DocsCorp releases Content Crawler for OpenText Content Server

DocsCorp has announced that pdfDocs Content Crawler, its integrated analysis, reporting and processing framework, now integrates with OpenText Content Server (formerly Livelink) versions 9.7 and 10 to ensure that image-based documents within Content Server repositories are fully retrievable and searchable.

Accessibility and retrievability of complete and accurate information are crucial. Failure to do so impacts the bottom line, workplace efficiency, regulatory compliance, productivity and exposes an organization to unnecessary legal risks.

Organizations have therefore invested heavily in Document and Knowledge Management Systems as well as in search technology as part of their information governance strategy. Despite this investment, up to 20% of content in a Document or Knowledge Management System may be non-searchable and therefore "invisible" to search technology.

"This figure represents a significant risk to any organization. Failure to locate or produce specific documents on demand can expose an organization to legal and compliance risks as well as undermine efficiency and productivity.
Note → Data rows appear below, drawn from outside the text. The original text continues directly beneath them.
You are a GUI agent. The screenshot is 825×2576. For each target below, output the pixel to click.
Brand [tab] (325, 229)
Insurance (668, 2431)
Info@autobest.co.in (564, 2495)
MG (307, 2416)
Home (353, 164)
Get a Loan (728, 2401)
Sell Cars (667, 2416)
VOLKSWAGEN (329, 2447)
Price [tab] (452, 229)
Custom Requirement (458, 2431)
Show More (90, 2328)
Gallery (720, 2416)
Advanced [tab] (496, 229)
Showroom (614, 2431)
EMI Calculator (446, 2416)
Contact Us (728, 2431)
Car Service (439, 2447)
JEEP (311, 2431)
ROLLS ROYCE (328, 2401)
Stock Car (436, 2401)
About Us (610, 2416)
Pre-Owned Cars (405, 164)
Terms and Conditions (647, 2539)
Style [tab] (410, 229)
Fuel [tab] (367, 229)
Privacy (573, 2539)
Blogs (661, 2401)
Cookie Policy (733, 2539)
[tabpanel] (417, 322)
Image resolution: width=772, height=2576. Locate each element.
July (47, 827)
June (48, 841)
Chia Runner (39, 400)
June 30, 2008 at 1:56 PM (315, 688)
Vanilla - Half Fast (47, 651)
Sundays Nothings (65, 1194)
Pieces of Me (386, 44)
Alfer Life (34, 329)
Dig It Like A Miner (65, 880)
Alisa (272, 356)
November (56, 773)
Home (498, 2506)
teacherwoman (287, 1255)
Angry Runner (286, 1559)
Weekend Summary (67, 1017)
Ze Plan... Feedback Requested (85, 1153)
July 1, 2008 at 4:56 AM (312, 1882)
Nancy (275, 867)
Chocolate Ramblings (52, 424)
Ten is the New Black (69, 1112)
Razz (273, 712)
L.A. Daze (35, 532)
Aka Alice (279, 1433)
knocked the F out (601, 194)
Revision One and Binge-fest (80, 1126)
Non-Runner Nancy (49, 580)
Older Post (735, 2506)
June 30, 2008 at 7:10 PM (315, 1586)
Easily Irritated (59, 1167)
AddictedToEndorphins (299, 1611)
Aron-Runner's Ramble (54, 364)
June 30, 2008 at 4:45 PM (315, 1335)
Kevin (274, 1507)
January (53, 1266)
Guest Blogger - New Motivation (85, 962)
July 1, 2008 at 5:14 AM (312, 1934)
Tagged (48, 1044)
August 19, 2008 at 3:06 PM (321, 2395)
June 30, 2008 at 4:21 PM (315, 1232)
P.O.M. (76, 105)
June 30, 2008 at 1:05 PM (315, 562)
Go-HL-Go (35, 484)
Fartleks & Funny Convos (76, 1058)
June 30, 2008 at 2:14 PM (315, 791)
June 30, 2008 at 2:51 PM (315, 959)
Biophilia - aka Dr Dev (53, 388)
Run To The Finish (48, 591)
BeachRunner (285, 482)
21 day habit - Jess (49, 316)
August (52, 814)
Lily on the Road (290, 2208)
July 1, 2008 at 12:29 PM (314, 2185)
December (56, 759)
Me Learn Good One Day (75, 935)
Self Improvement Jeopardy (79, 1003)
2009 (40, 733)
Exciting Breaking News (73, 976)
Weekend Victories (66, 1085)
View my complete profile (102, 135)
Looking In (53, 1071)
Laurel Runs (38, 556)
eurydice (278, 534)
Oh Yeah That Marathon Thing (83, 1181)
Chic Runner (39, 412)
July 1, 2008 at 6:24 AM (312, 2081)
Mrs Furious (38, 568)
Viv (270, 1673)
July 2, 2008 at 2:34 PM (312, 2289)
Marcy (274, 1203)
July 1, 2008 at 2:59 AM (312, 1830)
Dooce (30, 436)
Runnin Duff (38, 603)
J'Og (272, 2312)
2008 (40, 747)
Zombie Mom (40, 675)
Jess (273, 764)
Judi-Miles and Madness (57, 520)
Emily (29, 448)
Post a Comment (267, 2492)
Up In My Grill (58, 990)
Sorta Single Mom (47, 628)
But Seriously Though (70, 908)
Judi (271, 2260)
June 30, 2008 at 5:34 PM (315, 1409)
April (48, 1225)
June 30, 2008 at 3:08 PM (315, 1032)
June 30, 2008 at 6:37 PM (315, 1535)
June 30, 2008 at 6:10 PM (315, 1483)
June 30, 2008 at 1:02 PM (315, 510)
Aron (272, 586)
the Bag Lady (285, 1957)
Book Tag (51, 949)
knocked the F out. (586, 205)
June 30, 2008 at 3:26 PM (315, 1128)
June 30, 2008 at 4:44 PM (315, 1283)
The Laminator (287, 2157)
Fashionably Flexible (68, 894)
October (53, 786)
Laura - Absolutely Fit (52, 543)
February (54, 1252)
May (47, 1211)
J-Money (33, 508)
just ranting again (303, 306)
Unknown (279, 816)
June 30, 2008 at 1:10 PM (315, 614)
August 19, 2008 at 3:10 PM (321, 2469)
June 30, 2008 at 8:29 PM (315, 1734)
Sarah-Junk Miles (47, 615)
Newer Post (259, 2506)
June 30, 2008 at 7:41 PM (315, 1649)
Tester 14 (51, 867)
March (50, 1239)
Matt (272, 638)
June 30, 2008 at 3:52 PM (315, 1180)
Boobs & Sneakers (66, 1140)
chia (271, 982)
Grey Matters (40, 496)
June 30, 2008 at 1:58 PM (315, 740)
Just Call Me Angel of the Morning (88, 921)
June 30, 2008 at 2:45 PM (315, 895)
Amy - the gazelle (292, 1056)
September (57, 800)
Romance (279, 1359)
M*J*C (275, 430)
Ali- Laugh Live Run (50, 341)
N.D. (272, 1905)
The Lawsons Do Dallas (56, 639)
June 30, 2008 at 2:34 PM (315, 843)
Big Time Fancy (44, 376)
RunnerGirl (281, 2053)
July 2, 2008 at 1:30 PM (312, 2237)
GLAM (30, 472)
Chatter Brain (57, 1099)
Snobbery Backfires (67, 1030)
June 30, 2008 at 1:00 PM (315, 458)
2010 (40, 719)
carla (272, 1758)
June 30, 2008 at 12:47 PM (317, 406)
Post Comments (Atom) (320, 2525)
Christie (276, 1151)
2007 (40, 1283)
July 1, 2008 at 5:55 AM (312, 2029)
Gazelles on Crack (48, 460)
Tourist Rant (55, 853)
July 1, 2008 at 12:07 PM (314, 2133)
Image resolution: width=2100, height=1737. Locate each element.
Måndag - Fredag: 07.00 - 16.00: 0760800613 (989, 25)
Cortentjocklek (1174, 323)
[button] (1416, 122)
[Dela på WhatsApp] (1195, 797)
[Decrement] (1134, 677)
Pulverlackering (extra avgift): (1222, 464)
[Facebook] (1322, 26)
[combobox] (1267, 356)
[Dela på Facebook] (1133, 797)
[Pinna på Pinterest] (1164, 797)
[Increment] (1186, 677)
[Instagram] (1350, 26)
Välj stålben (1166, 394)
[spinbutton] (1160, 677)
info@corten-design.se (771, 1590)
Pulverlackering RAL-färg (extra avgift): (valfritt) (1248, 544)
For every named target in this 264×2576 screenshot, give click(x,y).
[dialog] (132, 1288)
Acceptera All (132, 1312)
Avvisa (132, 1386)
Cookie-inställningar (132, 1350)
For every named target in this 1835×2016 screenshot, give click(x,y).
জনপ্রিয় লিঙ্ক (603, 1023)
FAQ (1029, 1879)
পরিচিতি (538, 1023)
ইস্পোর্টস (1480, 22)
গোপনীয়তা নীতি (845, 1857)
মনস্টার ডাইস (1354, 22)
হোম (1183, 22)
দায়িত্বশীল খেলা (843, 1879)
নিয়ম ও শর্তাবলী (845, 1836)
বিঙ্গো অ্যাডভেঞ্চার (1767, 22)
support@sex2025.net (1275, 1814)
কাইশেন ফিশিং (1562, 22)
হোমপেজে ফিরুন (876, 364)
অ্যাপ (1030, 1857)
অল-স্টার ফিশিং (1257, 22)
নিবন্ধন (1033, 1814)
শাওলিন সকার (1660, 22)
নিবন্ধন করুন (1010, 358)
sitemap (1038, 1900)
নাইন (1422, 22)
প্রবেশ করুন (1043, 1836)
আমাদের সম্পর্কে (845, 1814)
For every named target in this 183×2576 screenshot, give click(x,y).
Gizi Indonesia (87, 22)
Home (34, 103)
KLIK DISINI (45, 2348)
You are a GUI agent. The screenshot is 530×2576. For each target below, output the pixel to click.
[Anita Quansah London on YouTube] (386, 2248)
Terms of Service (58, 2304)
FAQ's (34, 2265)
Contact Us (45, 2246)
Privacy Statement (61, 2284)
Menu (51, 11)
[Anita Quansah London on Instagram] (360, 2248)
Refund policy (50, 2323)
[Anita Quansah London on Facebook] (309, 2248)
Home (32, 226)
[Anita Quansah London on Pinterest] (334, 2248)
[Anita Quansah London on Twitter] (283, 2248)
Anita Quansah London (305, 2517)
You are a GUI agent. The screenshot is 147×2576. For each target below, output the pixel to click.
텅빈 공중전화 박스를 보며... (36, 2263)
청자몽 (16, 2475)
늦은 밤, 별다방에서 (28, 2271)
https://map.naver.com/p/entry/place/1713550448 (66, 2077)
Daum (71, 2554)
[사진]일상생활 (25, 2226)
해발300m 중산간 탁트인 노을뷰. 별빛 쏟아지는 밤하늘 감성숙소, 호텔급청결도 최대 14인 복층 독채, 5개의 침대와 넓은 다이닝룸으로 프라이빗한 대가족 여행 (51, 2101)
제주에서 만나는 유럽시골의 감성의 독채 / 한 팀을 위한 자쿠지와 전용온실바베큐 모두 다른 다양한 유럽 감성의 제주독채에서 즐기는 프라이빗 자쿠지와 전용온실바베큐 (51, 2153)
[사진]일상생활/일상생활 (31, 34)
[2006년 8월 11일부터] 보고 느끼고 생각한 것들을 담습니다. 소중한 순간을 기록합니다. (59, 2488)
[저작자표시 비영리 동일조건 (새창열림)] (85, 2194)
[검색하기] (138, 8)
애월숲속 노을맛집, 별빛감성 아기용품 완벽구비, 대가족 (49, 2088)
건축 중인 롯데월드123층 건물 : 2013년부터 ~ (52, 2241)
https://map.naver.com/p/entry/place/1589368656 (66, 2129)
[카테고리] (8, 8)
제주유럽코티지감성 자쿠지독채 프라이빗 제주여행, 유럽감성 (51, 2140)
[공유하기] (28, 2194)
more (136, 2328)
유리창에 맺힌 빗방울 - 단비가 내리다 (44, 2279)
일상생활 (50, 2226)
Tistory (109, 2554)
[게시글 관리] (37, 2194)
This latest Content Crawler integration will ensure all image-based documents in OpenText Content Server are retrievable and searchable" says Dean Sappey, DocsCorp President.

Image-based files such as faxes, image PDFs and scanned documents often get profiled in a DMS through a variety of workflow loopholes; email attachments, legacy documents, mobile technology, documents ingested from acquisitions and imported litigation files. These image-based documents are "invisible" to DMS search as there is no text to search.

Content Crawler can identify, for example in OpenText Content Server, non-searchable content in image files, PDFs and even email attachments. The files are converted to text-searchable PDFs using DocsCorp's OCR technology and saved back into OpenText Content Server. Content Crawler can search and convert backlogs of legacy documents as well as actively monitor newly-profiled documents. It can also ignore documents that do not meet a minimum text threshold, ie there is little or no text in the document.

Sappey adds "if you don't know the extent of the problem, or you are not sure if you have a problem, DocsCorp invites you to use Content Crawler (trial version mode) to provide an audit report of your OpenText Content Server or OpenText eDOCS DM documents."

DocsCorp will be soon releasing versions of Content Crawler for other ECM products including SharePoint.